PROBLEM TO WORK ON
Copy the material below exactly, but only from the line with "Instruction: Click the 96 axis label" onward, the final line included.

DATASET CONTENT
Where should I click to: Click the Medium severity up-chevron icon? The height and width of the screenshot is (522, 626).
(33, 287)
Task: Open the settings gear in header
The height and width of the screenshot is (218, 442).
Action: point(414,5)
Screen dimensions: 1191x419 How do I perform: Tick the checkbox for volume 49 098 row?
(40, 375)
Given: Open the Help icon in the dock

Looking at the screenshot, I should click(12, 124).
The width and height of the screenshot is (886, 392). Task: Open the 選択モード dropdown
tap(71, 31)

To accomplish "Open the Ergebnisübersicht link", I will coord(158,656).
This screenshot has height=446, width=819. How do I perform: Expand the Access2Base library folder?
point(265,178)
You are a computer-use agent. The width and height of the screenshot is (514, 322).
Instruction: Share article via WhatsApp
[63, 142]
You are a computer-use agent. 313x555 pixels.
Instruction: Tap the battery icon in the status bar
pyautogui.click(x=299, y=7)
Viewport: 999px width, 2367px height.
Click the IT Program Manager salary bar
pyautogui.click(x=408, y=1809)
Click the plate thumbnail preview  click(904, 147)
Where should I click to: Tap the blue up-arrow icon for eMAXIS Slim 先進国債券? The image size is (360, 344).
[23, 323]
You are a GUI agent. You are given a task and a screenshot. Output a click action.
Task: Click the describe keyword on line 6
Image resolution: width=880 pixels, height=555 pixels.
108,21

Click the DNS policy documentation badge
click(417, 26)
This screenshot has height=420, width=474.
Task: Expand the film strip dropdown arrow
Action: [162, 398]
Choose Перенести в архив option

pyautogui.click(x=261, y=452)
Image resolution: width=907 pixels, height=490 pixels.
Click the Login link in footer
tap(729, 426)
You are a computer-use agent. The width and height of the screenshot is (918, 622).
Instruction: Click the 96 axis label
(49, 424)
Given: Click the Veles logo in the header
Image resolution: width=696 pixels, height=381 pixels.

OUTPUT FOR THIS TASK
Instruction: Click the 96 axis label
(49, 424)
Given: Click the Veles logo in the header
Image resolution: width=696 pixels, height=381 pixels.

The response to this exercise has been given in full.